Intel® Integrated Performance Primitives
Deliberate problems developing high-performance vision, signal, security, and storage applications.
6709 Discussions

Is H.264 decoder threading broken in 5.3 upgrade?

rcpdesigns
Beginner
838 Views

After upgrading from 5.1 to 5.3, our H.264 decoder now uses 100% of one core no matter what the size of the movie it is decoding. For example, a simple 160x120 movie that normally would take less than 1% of the CPU, now take 50% as one of the cores is max'd out at 100%.

Our client has rejected the current version of the player because of this extra CPU utilization. We can't, however, go back to 5.1 as there were a couple of decode errors. So we are now in a stuck.

At least two other posts have pointed this problem out and there has been no repsonse from Intel. We need to know if this problem has been verified and when it will be fixed.

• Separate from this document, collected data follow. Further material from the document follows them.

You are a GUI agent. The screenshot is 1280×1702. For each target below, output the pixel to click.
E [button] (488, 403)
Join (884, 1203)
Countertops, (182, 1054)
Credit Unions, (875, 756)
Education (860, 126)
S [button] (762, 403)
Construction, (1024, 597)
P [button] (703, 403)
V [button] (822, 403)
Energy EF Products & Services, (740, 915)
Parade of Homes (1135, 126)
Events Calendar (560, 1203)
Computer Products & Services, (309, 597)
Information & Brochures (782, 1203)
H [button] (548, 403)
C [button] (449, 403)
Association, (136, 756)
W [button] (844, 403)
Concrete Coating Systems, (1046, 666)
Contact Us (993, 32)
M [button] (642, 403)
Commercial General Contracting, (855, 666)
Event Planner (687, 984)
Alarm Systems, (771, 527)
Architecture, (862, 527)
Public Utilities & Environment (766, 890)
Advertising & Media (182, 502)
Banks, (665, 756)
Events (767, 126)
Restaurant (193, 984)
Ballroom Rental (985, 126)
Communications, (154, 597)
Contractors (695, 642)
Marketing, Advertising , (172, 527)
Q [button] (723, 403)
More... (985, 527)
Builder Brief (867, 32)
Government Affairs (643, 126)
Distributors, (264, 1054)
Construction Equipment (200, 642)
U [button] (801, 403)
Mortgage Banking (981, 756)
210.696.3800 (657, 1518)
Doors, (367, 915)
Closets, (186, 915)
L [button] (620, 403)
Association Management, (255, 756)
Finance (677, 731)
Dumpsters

Please, please respond to this post!

0 Kudos
19 Replies
Vladimir_Dudnik
Employee
838 Views

Hello,

could you please provide max of details regarding that issue? I mean, operating system, hw platform, how do you link IPP statically or dynamically, did you change anything in UMC sources or it is used as is? It also would be helpful if you can attach here that problem stream.

Regards,
Vladimir

0 Kudos
rcpdesigns
Beginner
838 Views

Thank you for your response.

The 'simple_player.exe' that comes with the 5.3 samples will show this problem. Just run 'simple_player.exe' with a H.264 file and you will see that one core (of a dual-core system) is very, very busy, while the other core does very little. Use a video that is very easy to decode, such as a small size (160x120). All videos will show this problem, however some are more complicated so it is difficult to notice that one core is much busier than the other.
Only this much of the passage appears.